Site icon PinterPolitik.com

Dilema RTH dalam Kontestasi Tripartit Jakarta

Dilema RTH dalam Kontestasi Tripartit Jakarta

Gubernur DKI Jakarta Anies Baswedan ketika meninjau Taman Tebet pada Januari 2019 silam. (Foto: Twitter/@aniesbaswedan)

Ruang Terbuka Hijau (RTH) disebut dapat menjadi solusi bagi persoalan banjir yang selama ini membayangi Jakarta. Meski begitu, solusi ini dapat memunculkan dilema dengan adanya kontestasi tripartit (lingkungan, ekonomi-bisnis, dan kelompok marginal) yang menyertainya.


PinterPolitik.com

Awal tahun 2021 ini Jakarta kembali mengalami banjir besar dengan dampak yang cukup signifikan. Beberapa daerah harus terendam air yang kedalamannya berkisaran 30 hingga 75 meter. Namun, apapun itu laporannya, narasi yang dibentuk dan bahkan diucapkan oleh seorang pemimpin negara pun mengatakan bahwa banjir ini diakibatkan oleh curah hujan yang tinggi. Hal tersebut seakan-akan menyalahkan alam sebagai pusat dari bencana yang jelas-jelas diakibatkan oleh manusia.

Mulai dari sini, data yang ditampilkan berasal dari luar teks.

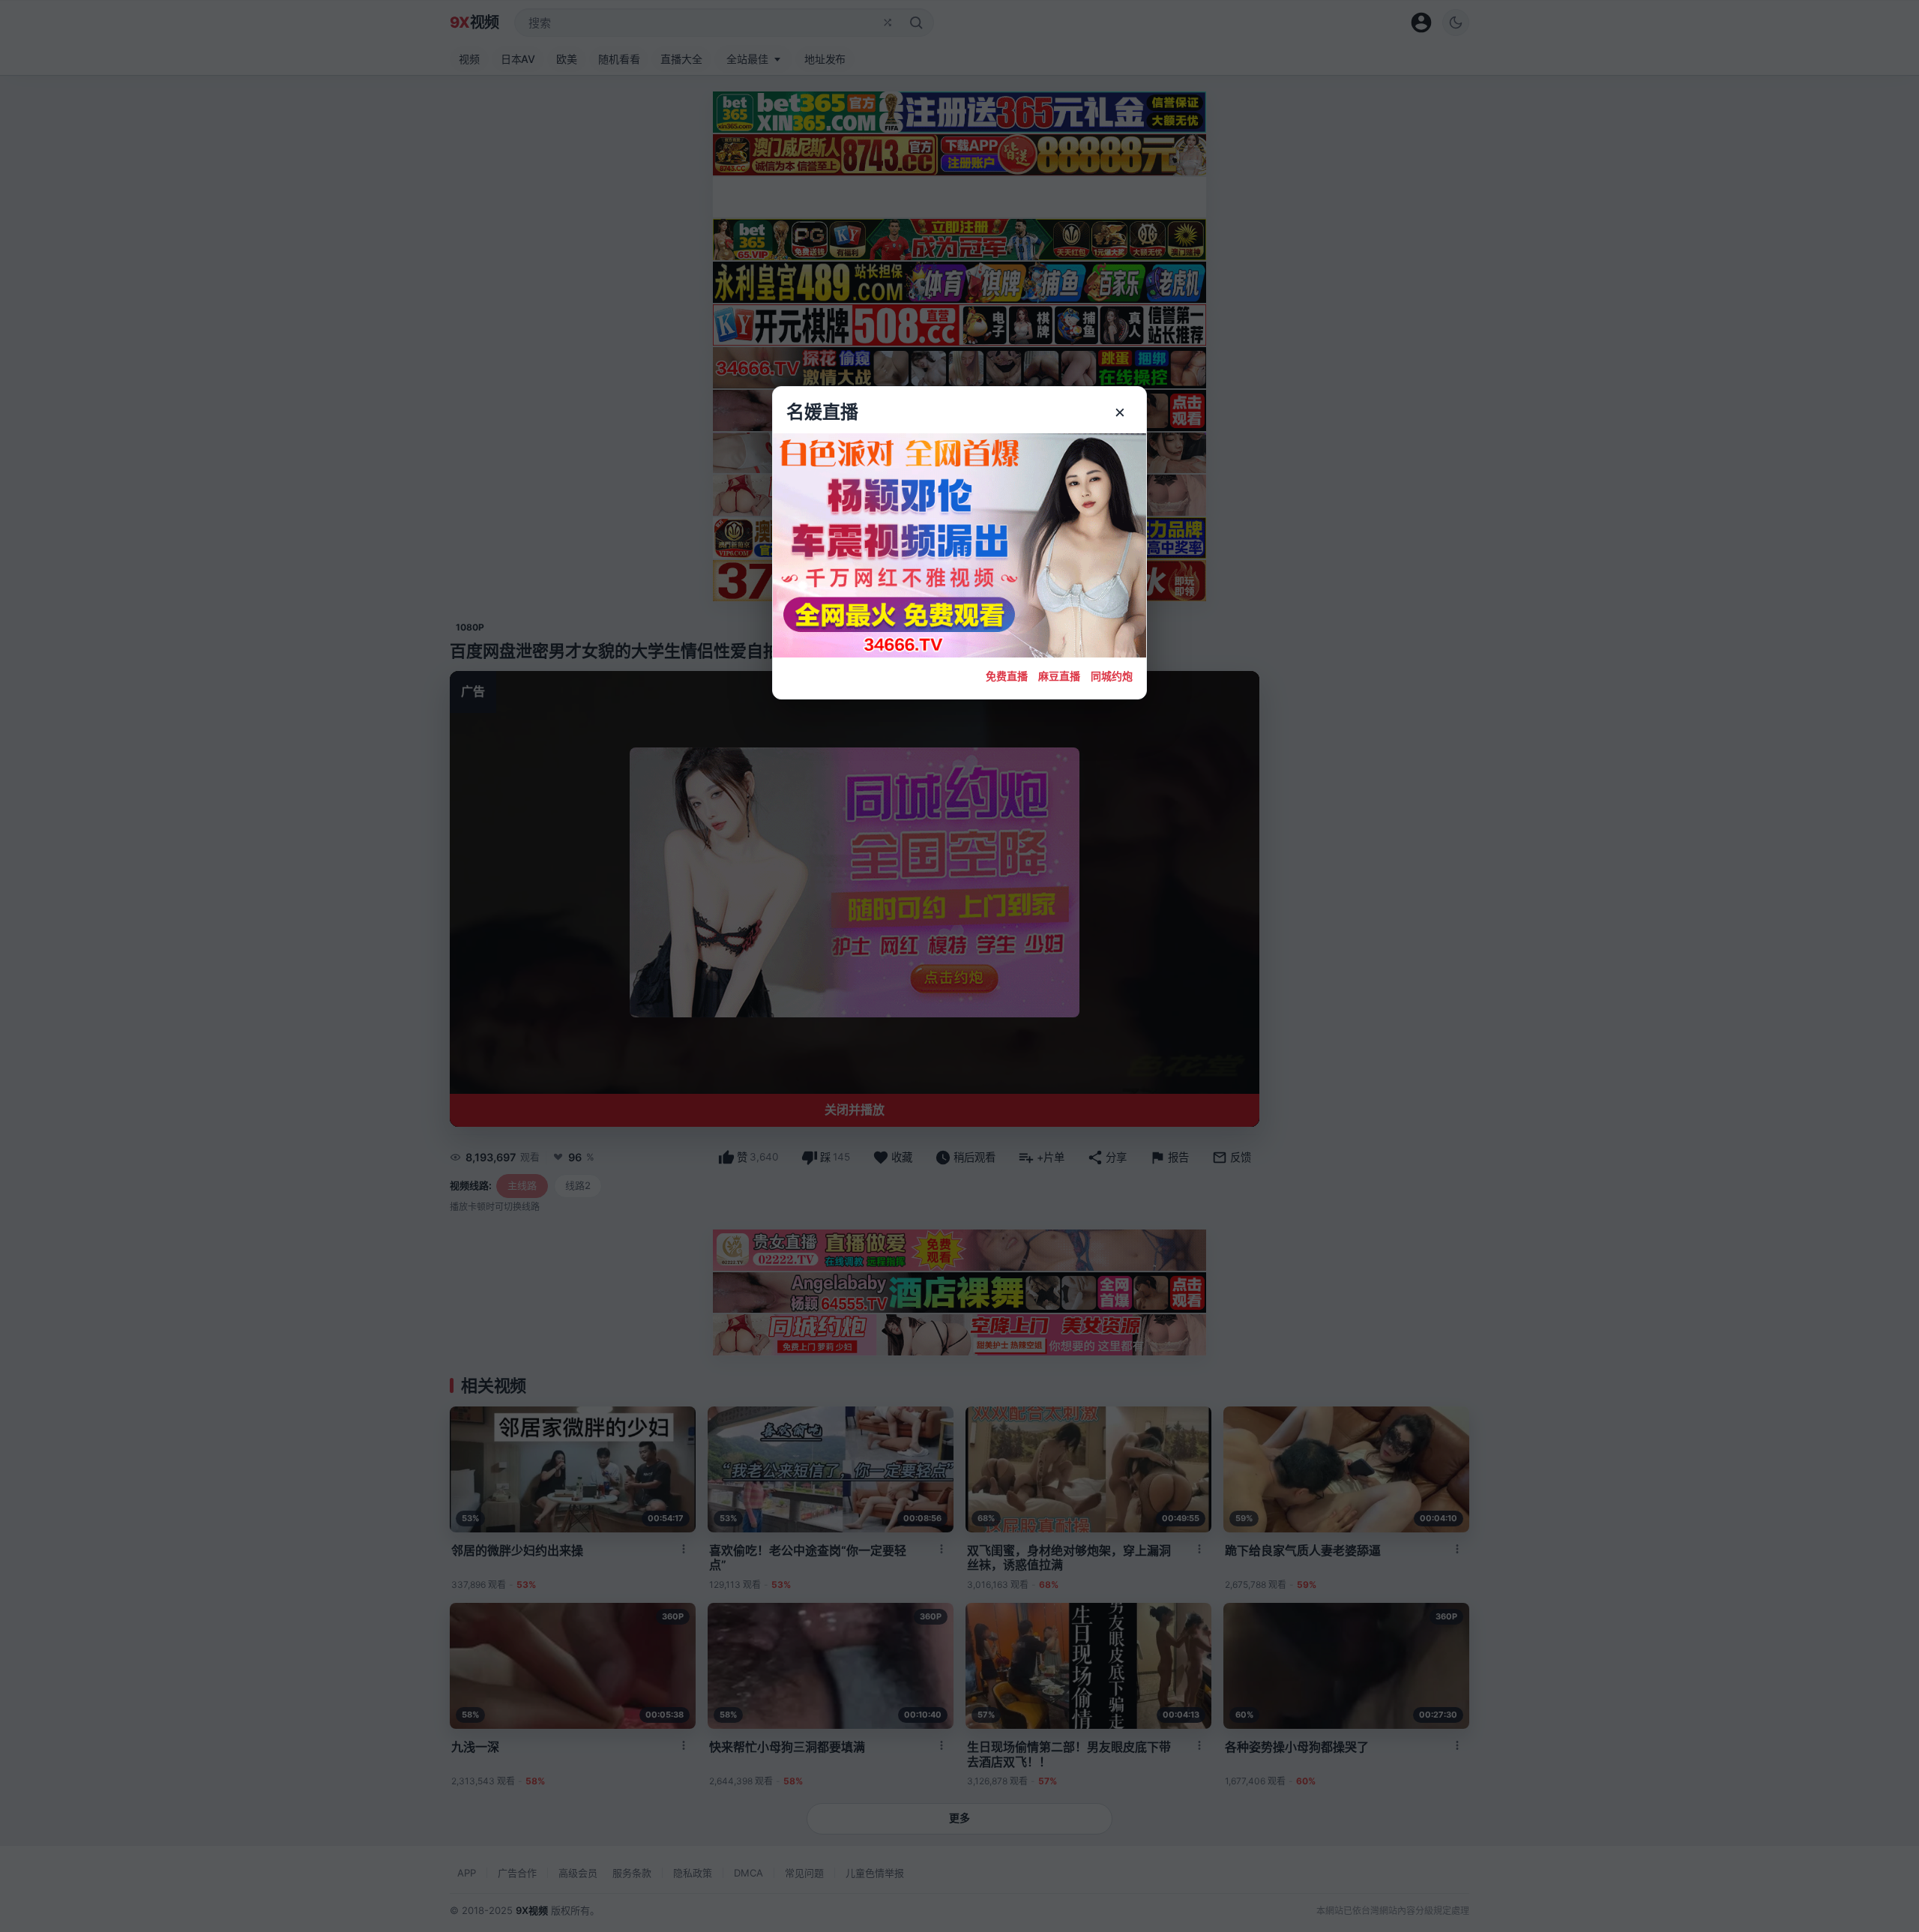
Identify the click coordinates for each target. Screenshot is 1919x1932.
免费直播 (1007, 675)
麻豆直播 (1059, 675)
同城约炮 (1112, 675)
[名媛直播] (959, 966)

Salah satu akar permasalahan yang dapat ditinjau ketika melihat peristiwa banjir adalah keberadaan Ruang Terbuka Hijau (RTH) yang minim. Berdasarkan data WALHI (2020), jumlah RTH di Jakarta baru mencapai 9.98%. Padahal, dalam UU No. 26 Tahun 2007 pasal 29 tentang Penataan Ruang, telah disebutkan keberadaan RTH di kota setidaknya mencapai 30% dengan 20%-nya merupakan RTH publik.

Fungsi RTH pula tercantum dalam Permen/05/PRT/M Tahun 2008, yakni sebagai kawasan konservasi untuk kelestarian ekologis dan kawasan pengendalian air. Selain itu, RTH dapat menyerap air yang kemudian dapat meningkatkan cadangan air tanah serta menghemat biaya yang harus ditanggung oleh kota dalam menanggulangi banjir (Mbarep & Herdiansyah, 2019).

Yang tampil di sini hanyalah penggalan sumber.